The people who presented my thoughts seemed to be very strong or insightful people. One was Mr. Feeny, a fictional character from a famous sitcom, who would step in and help me ponder difficult situations. Another was a black woman who I don't think ever had a name, but she was very experienced and decisive and had a knack for getting down to what really matters. I probably had others. I remember enjoying when they would emerge, like I had a PR team working for me on the inside. Like a team of advocates. I could see their faces. Their hairstyles. I could see their clothes. I could hear them speaking. They were distinct from me in every way except that they would package my thoughts up for me in ways I could not at that time.
I can still remember them clearly now, but it has been a good many years since I actually heard them emerge. I think my own voice is more or less taking the place of theirs. But I'm reading now experiencing these as different people was probably the result of dissociating. I admit, the few others I trusted with this information really didn't understand when I mentioned "my voices," it seemed like an experience that only I had.
Growing up I had an imaginary friend until around the age 10/11 I would talk and share things with her, i guess the same sort of thing as you. She went when I started secondary school but was replaced by my own voice in my head, I could have full conversations with myself hearing responses ect.
Quote from: Lostgirl on August 30, 2020, 09:34:11 AM
Growing up I had an imaginary friend until around the age 10/11 I would talk and share things with her, i guess the same sort of thing as you. She went when I started secondary school but was replaced by my own voice in my head, I could have full conversations with myself hearing responses ect.
I'm really thankful you mentioned this. Yes, I do think what I had was akin to an imaginary friend. Connection with others is so important, even if it's an inner being that we gave rise to somehow.
I find the topic of inner voices fascinating. There are a couple of themes that have shaped my experience of these.

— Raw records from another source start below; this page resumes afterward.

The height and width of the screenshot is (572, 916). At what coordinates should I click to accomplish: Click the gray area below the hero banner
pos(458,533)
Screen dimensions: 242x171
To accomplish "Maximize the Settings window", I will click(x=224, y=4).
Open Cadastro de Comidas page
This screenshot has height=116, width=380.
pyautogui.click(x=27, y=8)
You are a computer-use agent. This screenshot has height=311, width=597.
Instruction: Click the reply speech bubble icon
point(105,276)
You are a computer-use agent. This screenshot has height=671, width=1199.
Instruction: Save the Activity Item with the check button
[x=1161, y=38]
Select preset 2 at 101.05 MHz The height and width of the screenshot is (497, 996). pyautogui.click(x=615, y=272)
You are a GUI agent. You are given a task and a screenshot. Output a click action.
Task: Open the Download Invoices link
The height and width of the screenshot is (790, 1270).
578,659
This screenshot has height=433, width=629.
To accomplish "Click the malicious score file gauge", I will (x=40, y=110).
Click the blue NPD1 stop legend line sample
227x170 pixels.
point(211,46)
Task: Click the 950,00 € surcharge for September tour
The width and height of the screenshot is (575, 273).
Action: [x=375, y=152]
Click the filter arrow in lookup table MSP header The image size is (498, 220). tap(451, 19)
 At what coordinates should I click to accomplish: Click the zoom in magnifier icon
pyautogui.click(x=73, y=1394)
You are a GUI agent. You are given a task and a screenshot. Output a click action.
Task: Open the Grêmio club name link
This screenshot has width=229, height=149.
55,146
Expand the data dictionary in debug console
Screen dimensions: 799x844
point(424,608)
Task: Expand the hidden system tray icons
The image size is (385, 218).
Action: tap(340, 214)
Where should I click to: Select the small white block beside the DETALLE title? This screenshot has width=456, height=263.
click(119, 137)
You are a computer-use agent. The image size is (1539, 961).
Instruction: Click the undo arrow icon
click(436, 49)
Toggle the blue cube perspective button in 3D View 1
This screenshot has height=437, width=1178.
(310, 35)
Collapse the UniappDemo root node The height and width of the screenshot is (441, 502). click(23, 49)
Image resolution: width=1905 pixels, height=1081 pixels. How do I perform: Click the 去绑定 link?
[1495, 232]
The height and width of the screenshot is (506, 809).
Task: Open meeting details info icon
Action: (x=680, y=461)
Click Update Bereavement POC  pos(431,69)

Starting with the worst, I've been haunted with the 'remnant' voices of my principal abusers -- parents, teachers, preachers. They're not around physically anymore but nonetheless infiltrated my mind's fearful side early on and have never left.
With help from my T on this, I'm doing better at my response to these voices which can become a crescendo of noise (like hearing dozens of maximum output radios blaring at me).
My best and most effective response was the early development of other inner voices that countered the mayhem (though not always). They probably originated as dissociative responses, but they were wonderful when they made it through the other noise.
These were what I call my humour feed, as their main focus is to build a humourous (contradictory as that seems at first) inner response to the outer terror. I can recall this happening during abusive episodes, for instance, where I blanked out the negative screaming (and worse) going on around me, but my inner self's message was like "look at these buffoons with their gloomy twisted faces screaming away. These are people I never want to know", etc. Sometimes it seems as if it was these other voices that got me through.
That was the kid response, but as an adult I've lately been able to visualize doing things to them I'd never consider in real life. This is with the encouragement of the T, who encourages me even though she knows I'd never really treat people as I fantasize about what I'd do to those of the original voices. After all, she's pointed out, nothing ever stopped them from their cruelties, and they're not around as people anymore either. Yelling back has helped, along with these other visualizations.
Plus my mainstay -- that inner humourist who somehow showed up in my psyche early on and still 'saves' me even now.